Mechanisms and Processes
The following diagram illustrates the flow of funds through the mortgage finance system:
+---------------+
| Banks |
+---------------+
|
| (originate)
v
+---------------+
| GSEs |
| (Fannie Mae, |
| Freddie Mac) |
+---------------+
|
| (securitize)
v
+---------------+
| Investors |
| (buy MBS) |
+---------------+
Deep Background
The rise of Fannie Mae and Freddie Mac in the mid-20th century was closely tied to changes in the broader economic and regulatory environment. The post-war period saw rapid growth in housing demand, which led to an increase in mortgage lending. However, this growth also created new challenges for lenders, who faced rising defaults and delinquencies.
To address these issues, policymakers introduced various regulations and reforms aimed at stabilizing the mortgage market. These included the creation of GSEs like Fannie Mae and Freddie Mac, which allowed banks to offload mortgage risk while earning returns through the sale of MBS.
Explanation and Importance
The crisis of 2007-2008 was ultimately caused by a combination of factors, including:
- The growth of subprime lending and the proliferation of securitized mortgages.
- The relaxation of capital requirements for GSEs like Fannie Mae and Freddie Mac.
- The failure of regulators to address issues related to risk-based capital requirements.

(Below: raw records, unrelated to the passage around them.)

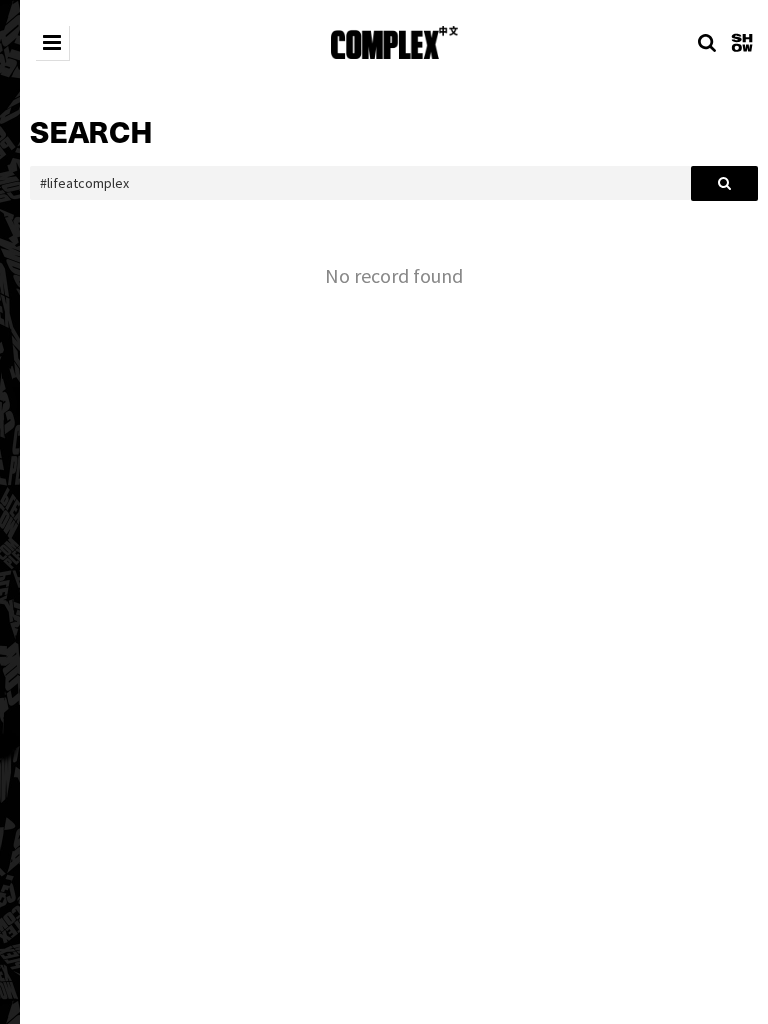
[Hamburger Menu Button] (52, 42)
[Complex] (394, 42)
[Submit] (724, 183)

This crisis had significant consequences for the US economy, leading to widespread job losses, home foreclosures, and a sharp contraction in economic activity. In the aftermath of the crisis, policymakers introduced various reforms aimed at strengthening financial regulation and reducing systemic risk.
Comparative Insight
The rise of Fannie Mae and Freddie Mac shares similarities with other government-sponsored enterprises, such as the UK’s National Loans Fund or the Canadian Mortgage and Housing Corporation. These institutions have all played critical roles in providing financing for housing markets, but their experiences also highlight the importance of careful regulation and oversight.
Extended Analysis
The Evolution of Government-Sponsored Enterprises
Fannie Mae and Freddie Mac were not the only GSEs involved in mortgage finance. Other notable examples include:
- The Federal National Mortgage Association (FNMA), which was established in 1938 but later privatized.
- The Government National Mortgage Association (GNMA), which provides guarantees for mortgages insured by the FHA.
The Impact of Regulatory Reforms
The crisis of 2007-2008 led to significant changes in financial regulation, including:
- The passage of the Dodd-Frank Wall Street Reform and Consumer Protection Act.
- The introduction of stricter capital requirements for banks and other financial institutions.
Open Thinking Questions
• What role do government-sponsored enterprises play in promoting homeownership and stability in the housing market? • How did changes in regulatory policies contribute to the crisis of 2007-2008? • What are the long-term implications of the reforms introduced in response to this crisis?
Conclusion
The crisis of 2007-2008 was a turning point in the evolution of government-sponsored mortgage finance. Fannie Mae and Freddie Mac, once hailed as champions of homeownership and stability, ultimately became symbols of regulatory failure and market instability. As policymakers continue to grapple with the challenges of housing finance, they would do well to draw lessons from this experience and prioritize careful regulation, oversight, and transparency.